Can you have a multi-variable Marginal Distribution?

56 Views Asked by At

The SHAP algorithm is a commonly used method in Machine Learning to explain black-box models. I'm working on producing my own version of the SHAP algorithm to help my understanding of the method. But I'm finding it difficult to figure out how they sample a background distribution.

In particular, if you read the paper, I'm struggling with equations 9-12 - they're reproduced below.

SHAP is based on Shapley values from Game theory. Features in a model are treated as players of a game - the game is the model. A feature's contribution to the prediction can be calculated by finding out the model's result with and without the feature for every possible combination of features.

For large models this is computationally prohibitive. But it's possible to sample the combinations and approximate the values, which is the method presented in the SHAP paper.

Unfortunately, for most models, you can't arbitrarily remove features without changing the model entirely, which means you have to find another way to remove the correspondence between the feature and the model's prediction.

In the paper, they suggest that you can average across each feature's marginal distribution using the following equations:

$$\begin{align} f(h_x(z')) &= E[f(z) | z_S] \\ &= E_{z_{\bar S} | z_S}[f(z)] \\ &\approx E_{z_{\bar S}}[f(z)] \\ &\approx f([z_S, E[z_{\bar S}]])\end{align}$$

here $f(h_x(z'))$ is the model's value for the feature combination $z'$, where $z'$ is a binary vector with $0$ for features not being used and $1$ for features being used, and $h_x$ transforms the binary vector into input for the model $f$. $z_S$ is the subset of features $S$ that are included in the feature combination, and $z_{\bar S}$ is the subset of features not included in the feature combination.

What do these equations mean? It looks to me like they're saying you can get the expected value of $f(z)$ across a marginal distribution of more than one feature.

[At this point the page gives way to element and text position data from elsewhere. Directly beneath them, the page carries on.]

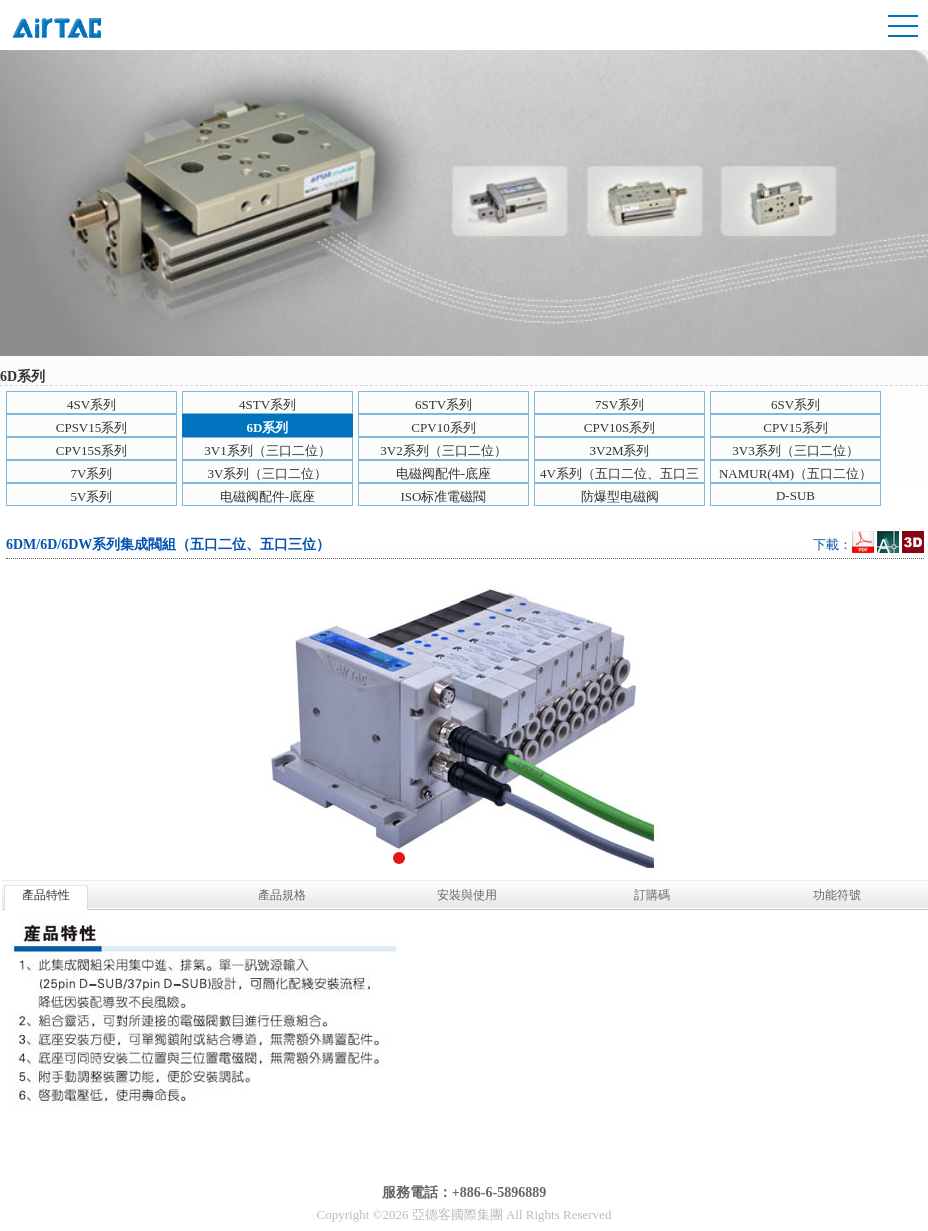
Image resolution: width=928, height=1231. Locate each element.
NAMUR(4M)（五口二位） (795, 473)
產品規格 (282, 895)
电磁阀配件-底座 (443, 473)
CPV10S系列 (620, 427)
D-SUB (795, 495)
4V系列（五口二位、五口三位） (619, 474)
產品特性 (46, 895)
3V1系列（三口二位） (267, 450)
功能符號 (837, 895)
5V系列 (92, 496)
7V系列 (92, 473)
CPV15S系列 (92, 450)
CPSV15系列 (92, 427)
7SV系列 (619, 404)
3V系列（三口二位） (268, 473)
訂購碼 (652, 895)
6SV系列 (795, 404)
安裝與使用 (467, 895)
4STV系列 (267, 404)
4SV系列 (91, 404)
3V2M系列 (620, 450)
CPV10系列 (443, 427)
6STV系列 (443, 404)
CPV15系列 (795, 427)
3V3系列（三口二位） (795, 450)
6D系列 (268, 427)
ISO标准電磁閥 (444, 496)
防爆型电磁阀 (620, 496)
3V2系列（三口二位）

Is that right? I thought it was only possible to get a marginal distribution for a single feature.

1

There are 1 best solutions below

3
On BEST ANSWER

If I'm reading this paper right, their notation is terrible, but I'll try to clear it up. The point of these equations is to define a meaningful output $\tilde f(z_S)$ for the model $f(z)$, given only the values $z_S$ of features in the set $S$.

The first line states that they define the output $\tilde f(z_S)$ to be the conditional expectation of $f(z)$ given $z_S$.

The second line is just rephrasing the first; the conditional expectation $\mathbb E[f(z)\mid z_S]$ is an expectation over the conditional distribution of $z_{\bar S} \mid z_S$.

The third line says that you can approximate the conditional distribution of $z_{\bar S} \mid z_S$ by the marginal distribution of $z_{\bar S}$. (Yes, marginal distributions can involve more than one variable.)

The fourth line says you can further approximate $f$ as linear. You can then pull the expectation inside $f$, obtaining the final approximation

$$\tilde f(z_S) \approx f([z_S, \mathbb E[z_{\bar S}]]);$$

that is to say, you replace the missing features in $z$ with the mean of their marginal distributions.